With only six career stoppages and a smart, sturdy foe in front of him, Warrington would need a bold fight plan and a bit of fortune to take down Frampton — most recently seen in August appearing positively revived in a dismantling of Luke Jackson.
Warrington set the script in the first two rounds, swarming Frampton with steady pressure, waves of arcing shots and constantly changing angles. When he wasn’t ducking, blocking or taking a face full of leather, Frampton was eating Warrington shoulders and forearms that smothered his own offense. Although never hurt, Frampton rarely had a half-second to consider how to turn the momentum in the opening rounds — and he was even pitched onto his back foot by one stinging combination from Warrington. During an early break, Frampton’s trainer bellowed at him, “You’re pissing about in there!” He wasn’t wrong.
But the 31-year-old Irishman began finding a comfortable range and timing up Warrington’s mad-dog charges by the 3rd round, catching his opponent wading in and taking some of the vinegar out of him with a jab here and a straight right there. As Warrington’s approach turned a touch more selective, Frampton seemed to gain back some confidence. He dug to the body, threatening to sap the energy from Warrington’s legs, which would have been all she wrote for a Punch and Judy hitter whose results hinge on his speed and relentlessness.
In the end — and, incidentally, most of the middle rounds too — it was Warrington’s activity that would win out. Frampton simply didn’t have the tank to keep up, too often failing to let his hands go, too often following single shots with no follow-ups, too often absorbing mostly harmless — but potentially judge-swaying — flurries at the end of rounds. If he’d been allowed an extra pause per round, a moment to hear himself think, a single deep breath, Frampton might have rediscovered the formula he’d cooked up for a similarly lanky, high-octane opponent in Leo Santa Cruz. Instead, he was served up death by boa constrictor.
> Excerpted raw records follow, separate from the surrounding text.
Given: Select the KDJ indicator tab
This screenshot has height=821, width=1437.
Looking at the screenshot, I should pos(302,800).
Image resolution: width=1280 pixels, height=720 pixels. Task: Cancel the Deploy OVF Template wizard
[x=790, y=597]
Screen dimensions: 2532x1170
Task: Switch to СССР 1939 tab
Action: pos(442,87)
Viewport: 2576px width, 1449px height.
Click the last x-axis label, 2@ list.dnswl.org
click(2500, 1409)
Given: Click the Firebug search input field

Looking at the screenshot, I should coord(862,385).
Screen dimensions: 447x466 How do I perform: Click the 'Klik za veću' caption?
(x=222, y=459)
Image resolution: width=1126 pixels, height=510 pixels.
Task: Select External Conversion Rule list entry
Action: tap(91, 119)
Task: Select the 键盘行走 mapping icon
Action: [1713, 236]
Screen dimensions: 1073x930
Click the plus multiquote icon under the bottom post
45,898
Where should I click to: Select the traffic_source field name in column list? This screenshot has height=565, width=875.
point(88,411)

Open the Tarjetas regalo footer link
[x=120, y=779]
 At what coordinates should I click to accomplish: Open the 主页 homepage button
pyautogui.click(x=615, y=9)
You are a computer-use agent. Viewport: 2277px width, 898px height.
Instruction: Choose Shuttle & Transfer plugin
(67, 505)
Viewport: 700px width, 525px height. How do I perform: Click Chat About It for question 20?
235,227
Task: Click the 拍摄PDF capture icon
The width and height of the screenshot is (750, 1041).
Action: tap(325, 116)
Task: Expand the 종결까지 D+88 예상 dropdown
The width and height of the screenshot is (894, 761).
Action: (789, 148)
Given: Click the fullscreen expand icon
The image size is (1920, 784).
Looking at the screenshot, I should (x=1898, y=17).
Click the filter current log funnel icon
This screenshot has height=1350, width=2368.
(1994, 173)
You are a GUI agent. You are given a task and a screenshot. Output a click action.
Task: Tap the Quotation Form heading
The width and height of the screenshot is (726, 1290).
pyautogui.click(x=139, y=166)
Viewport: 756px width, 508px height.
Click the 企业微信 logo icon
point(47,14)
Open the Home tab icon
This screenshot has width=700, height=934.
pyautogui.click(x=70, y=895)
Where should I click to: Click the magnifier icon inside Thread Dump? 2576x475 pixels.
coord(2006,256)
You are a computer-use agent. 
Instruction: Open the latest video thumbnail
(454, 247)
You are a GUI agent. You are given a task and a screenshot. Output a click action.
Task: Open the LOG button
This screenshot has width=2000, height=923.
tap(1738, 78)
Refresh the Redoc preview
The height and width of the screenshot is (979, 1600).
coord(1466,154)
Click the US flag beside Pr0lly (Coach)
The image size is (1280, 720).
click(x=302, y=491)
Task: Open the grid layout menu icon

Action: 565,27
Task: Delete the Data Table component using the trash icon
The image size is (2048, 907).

After the scores were announced (116-113 and 116-112 twice for Warrington), Frampton credited his foe for being the better man and a bigger puncher than anticipated. It was a noble sentiment in defeat, but don’t throw good money at the prospect of Warrington chopping down any of the top featherweight ferns — the cat just ain’t built that way. In fact, we may learn one night in the not-too-distant future that his brand of frenetic slapdashing may be viable against only select opponents at the highest levels. But on this night, in front of his countrymen and — yes, a global boxing audience — the Leeds Warrior had his man’s number.